Mantenho a dignidade, postura que ficou nessa guerra pesada e invisível. Até o diabo se enviou para que eu beijasse seus dedos da mão esquerda. Ele estava num jovem de 25 anos, moreno, que repentinamente foi possuído, depois de afetar algum preceito. O jovem tirou a roupa e arrancou a cortina vermelha da salinha, aquela linda que eu trouxe do Ceará. Depois começou a falar como aquelas sombras de testemunhas falam na tv. Vi que a coisa era séria porque o jovem já não tinha mais suas próprias feições, superando Denise Stoklos, só que ele nem sabe o que é técnica de mímica. A criatura olhou enviesado para mim e perguntou o que queria, porque nunca vinha à toa. Ora, eu estava satisfeito com a visita do cavalo, porque me embebedara junto com ele e me divertia. Era só uma diversão assim, como dizer, profana. Agora tinha um lobo feroz rosnando para mim entre a cama e a parede. Busquei lembrar que talvez oferecendo algo, mas ele fez um movimento leve, e de sobrevoo, alcançou a outra sala, arrancando a tal cortina. Esperava que eu falasse. Por um átimo pensei em falar de Fausto, mas algo me impediu insinuando que essas forças não tem tempo de ler. Algo insistia que talvez eles venham de algum redemoinho ébrio, e comandam movimentos e ações para fora da reflexão. Ou talvez montam-se em desejos nebulosos - e morem em nuvens vermelhas. Lembrei do texto: o que foi, torna a ser. O que é, perde existência. O palpável é nada. O nada assume essência.
Era preciso tomar uma atitude, porque a cena era forte demais para silêncios.
Lembrei que tinha uma cachaça de Minas, antiga, que eu reservava para caipirinha de lima da Pérsia, e coloquei uma dose. Ele pegou o copinho, cheirou, não libou, e chupou o álcool sem perceber que ia junto uma pequena mosca, dessas que tem uma plumagem de asinhas brilhosas, só vi na hora. Dei-lhe um charuto que guardava da viagem do meu amigo Alex à Cuba, porque o outro fumei e quase morri, era para bocas de revolucionários e altos executivos. Ele tragou com tanta força que eu quase disse: cuidado, não trague! Mas eu estava mecânico demais na cambonagem tentando ver que hora ia baixar o pano, porque nunca vivenciara isso ( sempre fico lerdo ou cético em situações-limite). O charuto virou uma brasa de 5 cm e o cheiro do fumo cubano perfumou a sala. Percebi que a janela estava aberta e, apesar do avançado da hora, a vizinha do alto certamente espiava, ela sempre espiava as movimentações por suspeita secreta dos vizinhos, expiam principalmente por isso. Fui fechar a janela e, quando dei por mim, ele estava no jardim, tinha escapado pela porta sem que eu ouvisse a chave girar. A Lua cheia iluminava a tudo com uma precisão prata, e destacava ainda mais a capa vermelha que lhe adornava os ombros e o corpo marrom nu. Pronto, só faltava agora a cachorra atacá-lo. Nada. Ela deitou-se no fundo da casinha num silêncio curioso e inédito, com olhar baixo, acompanhando minha reverência ao desconhecido. Olhei para ele e disse, sussurrando, com respeito sacro: nada mais tenho a lhe oferecer. Menti, tinha uma bagana. Ele se abaixou com classe de tenista ao lado do gramado e arrancou um punhado de terra, justamente no lugar onde eu plantara as sementinhas do Vale do Matutu. Droga! Era um lugar cuidado como um bebê, pois eram sementes de uma árvore de flores espetacularmente lindas, lilás na ponta e amarela dentro. Um trabalhão para retirar da reserva.

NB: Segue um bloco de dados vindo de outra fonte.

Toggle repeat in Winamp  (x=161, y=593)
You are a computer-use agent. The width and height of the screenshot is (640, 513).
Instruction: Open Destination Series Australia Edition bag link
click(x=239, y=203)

Vi, no luar, que ele amassava a terra em sua mão curva, e que cuspira para transformá-la em barro. Depois me ofereceu a bolinha. Disse: Abre e peça. Feche e me dê. Suas frases imperativas impediam retruques. Peguei a bolinha, abri o barro úmido ainda tentando sentir alguma sementinha, e falei baixinho para a nesga da terra: -vá-se-embora-. Ele me olhou dentro do olho, como um romano, e riu em sequência, à época com trema... Foi o único momento que a cachorra rosnou e a janela da vizinha lá em frente se trancou. Ele se desfez, deixando o rapaz de joelhos, sangrando o nariz. O rapaz ruiu. Desinfetei a sala com enxofre, velho mas eu tinha (aprendi na Odisséia ), café e canela ( li no Verger ), enquanto o carinha consertava no banheiro as últimas sensações do senhor proibido, e esperava meu convite para que vazasse súbito.